At Refinance a new appraisal will be completed. If no Rehab was done the Appraised Value will probably be close to original Value. A new loan based on the new appraisal will be provided (70% LTV for this example) of $70,000. As you can see the new loan amount would not be enough to payoff the original $75,000 loan. Much less any of your Cash back.
Now let me modify the example and add in Rehab ($20,000), Closing Costs ($3,000), and Holding costs ($3,000).
Purchase price $100,000
Down payment $25,000
Loan $75,000
Rehab $20,000
Closing $3,000
Holding $3,000 (3 months Rehab)
Total All-in cost $126,000
Total Cash in deal $51,000
Based on the All-in cost the new Refinance Appraised Value needs to be a minimum of $180,000
$180,000 * 70% LTV = $126,000
Payoff original loan $126,000 - $75,000 = $51,000 (Cash out)

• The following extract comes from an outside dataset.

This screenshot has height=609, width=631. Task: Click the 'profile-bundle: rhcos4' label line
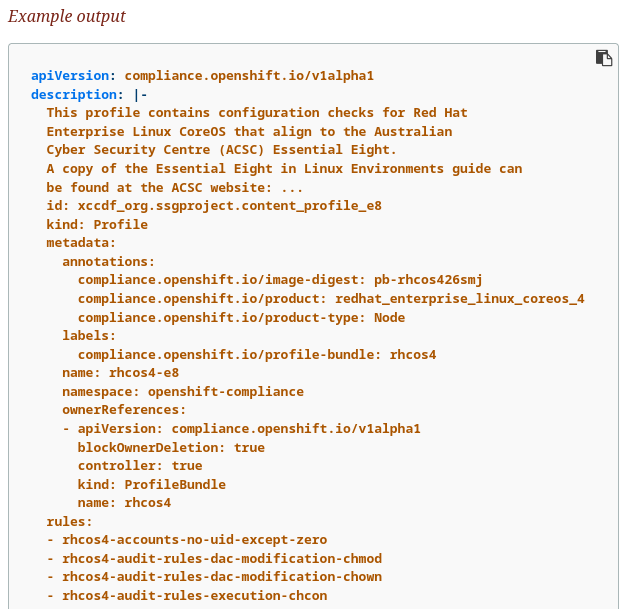(x=257, y=354)
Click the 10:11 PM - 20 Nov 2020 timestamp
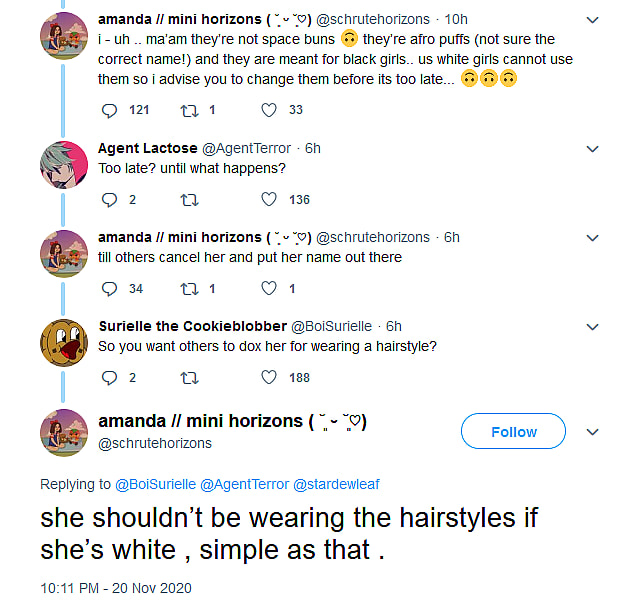Image resolution: width=640 pixels, height=606 pixels. [x=115, y=588]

Since you plan on doing Rehab it will depend on your purchase price compared to your expected ARV/FMV of the property. Establishing a good ARV is critical to the process. Then subtract the estimated Rehab, Closing and Holding costs from the ARV to determine the max offer price. Remember all-in costs need to be no more than 70% of ARV. That's the best way to insure you can get your cash out for BRRRR. Anything over 70% means less cash back.
Thanks for your valuable input!
i have considered the ARV and have a rough offer price in mind...after the walk-through today and upon receiving the estimate, i will have a solid idea shortly thereafter. i plan to ask the seller after the walk-through if she a price in mind. if she turns it back on me..i will just tell her that i need to review the estimate first and verify the sale comps before i can give her a number...i really want her to give me her number first. i hope to have my offer drafted and sent this week if all goes well today.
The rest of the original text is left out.